Kapımın tam arkasına geçmiştim kendimi saklayarak, eğer ki odama biri girmeye çalışırsa hemen onu yakalayabilirdim. Kalbim benim soğuk kanlılığımın aksine gümbür gümbür atıyordu.

Odanın kapısı hafifçe açıldığın da nefesimi tutmuştum. Giren kişi kapıyı açmıştı, gözlerim onu hızlı bir şekilde taramıştı. Karanlık olduğu için seçemezken o ise kapıyı kapatıyordu. Daha kapatmasına izin vermeden onu kapıya yaslayıp bıçağı boynuna yaslamıştım.

Siyah gözleri bana şaşkınlıkla bakarken süzüyordum karşımdakini. Kesinlikle böyle bir kadını beklemiyordum.

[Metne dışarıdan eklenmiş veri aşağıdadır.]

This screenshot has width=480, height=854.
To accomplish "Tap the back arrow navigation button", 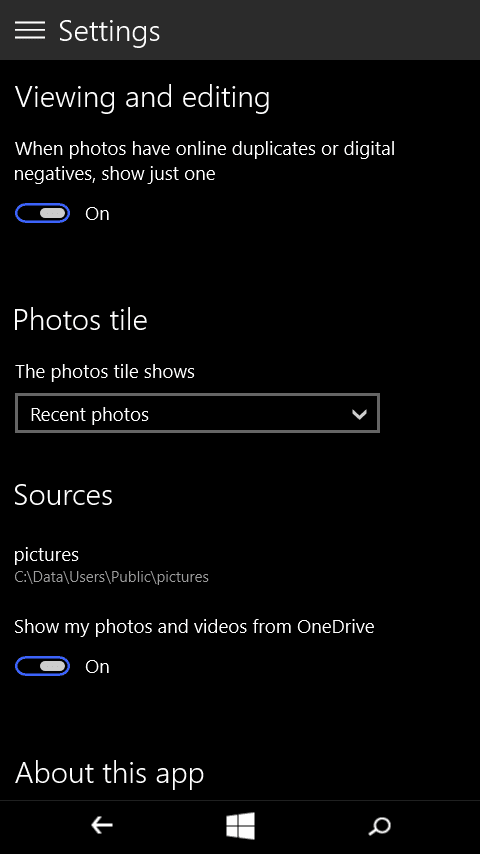I will tap(101, 826).
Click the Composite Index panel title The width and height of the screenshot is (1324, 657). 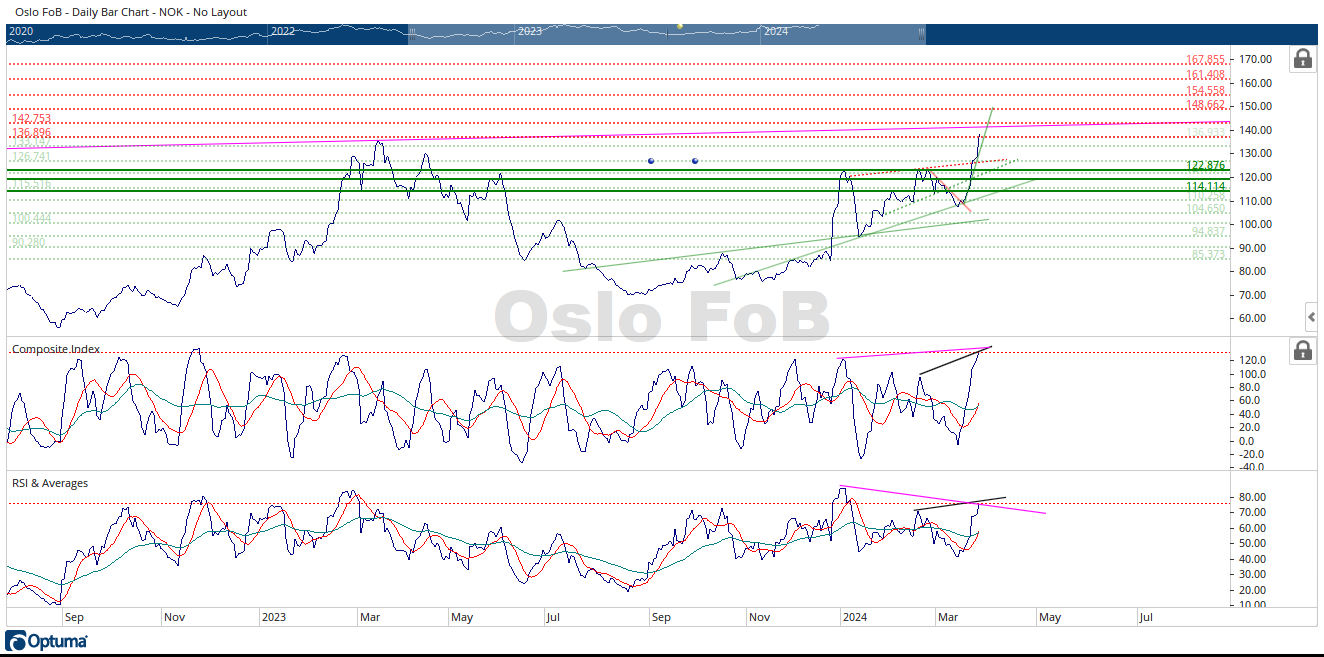[55, 349]
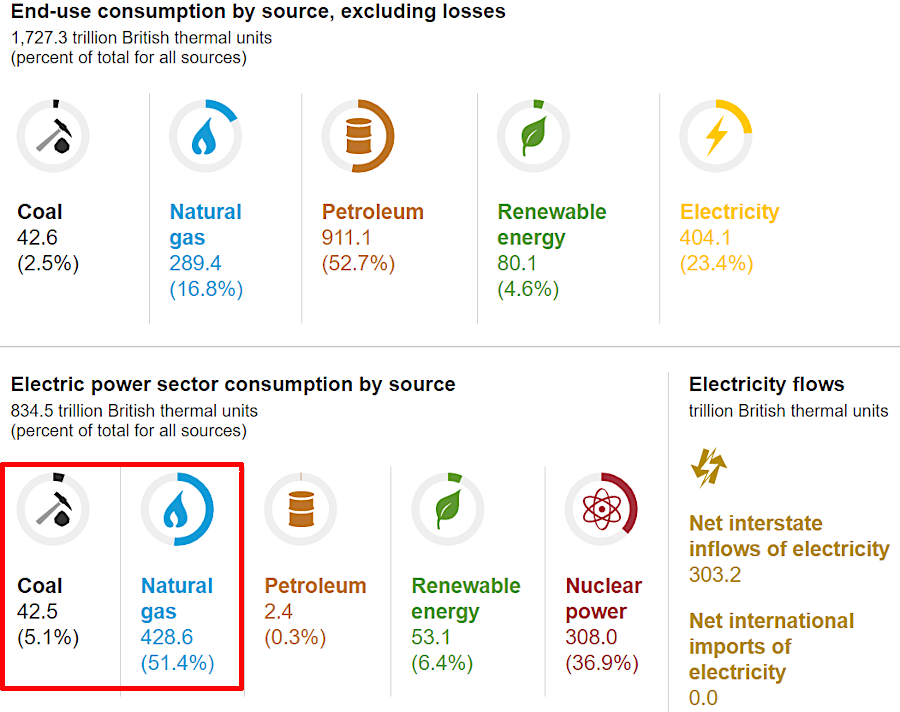Click the end-use renewable energy leaf icon
Screen dimensions: 900x712
pos(533,135)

Maskesi yüzünde olduğu için kim olduğunu anlayamamıştım bile.

'' Kimsin sen!? '' Boynuna yaslamış olduğum bıçak ile tükürürcesine konuşmuştum.

Karşımda ki gözler bana aynı şekilde bakmaya devam ederken sinirlenmiştim kesinlikle.

'' Eğer bir kere daha cevap vermezsen bu bıçağı boynuna saplarım. '' Soğuk çıkan sesim ile karşımda ki kadının kaşları alayla yukarı kalkmıştı.

Ben buna mana bulamazken daha anlayamadan karnıma yediğim tekme ile derin bir inleme çıkartırken hafifçe bıçağı geri çekmek zorunda kalmıştım. Bıçağı geri çekerken boğazına bir çizik atabilmiştim.

Eldivenli eli boğazını sıkıca tutarken alay dolu gözler ile bana bakıyordu. Sinirlerim iyice bozulmuşken karnımın acısı aksine ayaklanmıştım.

O da ayaklanmış karşıma geçmişti. Gözlerim keskinleşirken karşımda ki kadına yumruk savurmuştum, yumruğumdan başarılı bir şekilde kaçarken kendimi savunmaya almıştım. Elimde bıçak hala durmaya devam ederken ayağı ile elime vurmuştu sertçe.

Gelen vuruştan kaçamamış, hatta bıçağımı düşürmüştüm. Bıçak parkeye sert bir şekilde gitmişti, içim hırsla dolarken son aldığımız dövüş eğitimlerini düşünüyordum. Pekala kesinlikle en iyisi değildim, ama savunabilirdim kendimi.

Üzerime doğru gelmesiyle hafifçe geri çekilmiş ardından bacağına tekme savurmuştum. Bunu beklemiyor olacak ki anında dizi kıvrılmıştı. Acıdan hafifçe ses çıkarmıştı. Bundan istifade karnına da bir tekme atıp ardından onu yere yatırmıştım.

Kaşları acıdan büzüşürken gözleride kapanmıştı. Boğazına yasladığım kolum ile onun üzerine yerleşmiştim. Kesinlikle nefes nefese kalmıştık ikimizde.